> Requirement
Please list every line of the entries below that contains the string "grade", treating uppercase and lowercase as different.

-- START Excerpted data --

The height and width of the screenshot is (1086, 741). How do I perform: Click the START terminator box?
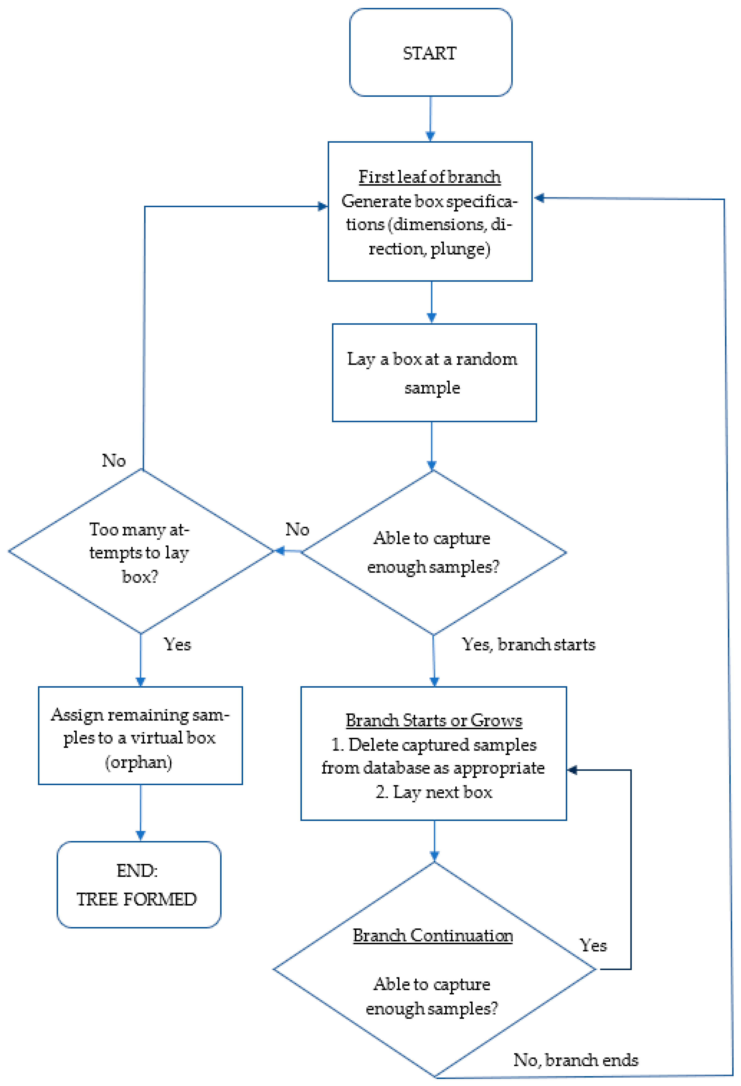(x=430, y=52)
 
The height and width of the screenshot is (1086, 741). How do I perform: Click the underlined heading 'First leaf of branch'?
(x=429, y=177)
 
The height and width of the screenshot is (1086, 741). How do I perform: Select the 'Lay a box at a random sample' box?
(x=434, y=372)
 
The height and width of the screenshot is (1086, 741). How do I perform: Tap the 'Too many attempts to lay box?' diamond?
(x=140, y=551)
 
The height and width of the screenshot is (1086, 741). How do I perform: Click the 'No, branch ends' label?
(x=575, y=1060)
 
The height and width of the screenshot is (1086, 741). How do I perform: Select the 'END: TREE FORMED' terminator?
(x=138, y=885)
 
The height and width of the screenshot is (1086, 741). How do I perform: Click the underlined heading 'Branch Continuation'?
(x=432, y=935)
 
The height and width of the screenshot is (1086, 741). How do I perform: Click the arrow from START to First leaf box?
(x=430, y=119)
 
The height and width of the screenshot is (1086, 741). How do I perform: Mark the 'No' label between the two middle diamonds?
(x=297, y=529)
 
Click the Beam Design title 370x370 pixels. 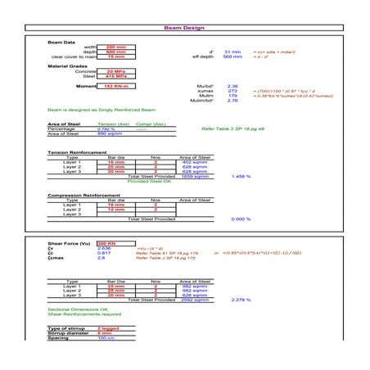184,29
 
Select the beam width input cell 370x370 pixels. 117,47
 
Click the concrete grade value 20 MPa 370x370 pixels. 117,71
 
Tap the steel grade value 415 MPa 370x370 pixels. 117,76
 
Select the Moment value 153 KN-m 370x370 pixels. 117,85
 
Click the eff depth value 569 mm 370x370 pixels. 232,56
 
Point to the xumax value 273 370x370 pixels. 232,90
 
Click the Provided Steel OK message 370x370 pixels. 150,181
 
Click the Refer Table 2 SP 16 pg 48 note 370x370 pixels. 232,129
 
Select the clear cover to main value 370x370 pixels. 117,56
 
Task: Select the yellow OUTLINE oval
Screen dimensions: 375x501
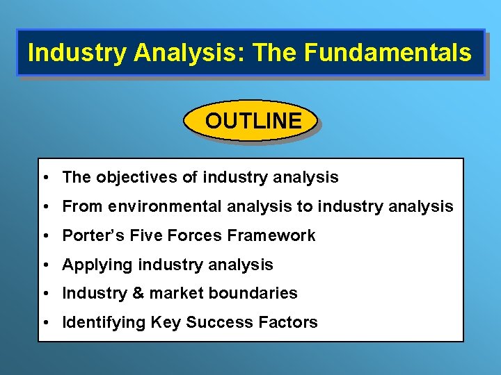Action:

-- END Excerpted data --

> Worked solution
Click the concrete grade value 20 MPa 370x370 pixels. 117,71
Tap the steel grade value 415 MPa 370x370 pixels. 117,76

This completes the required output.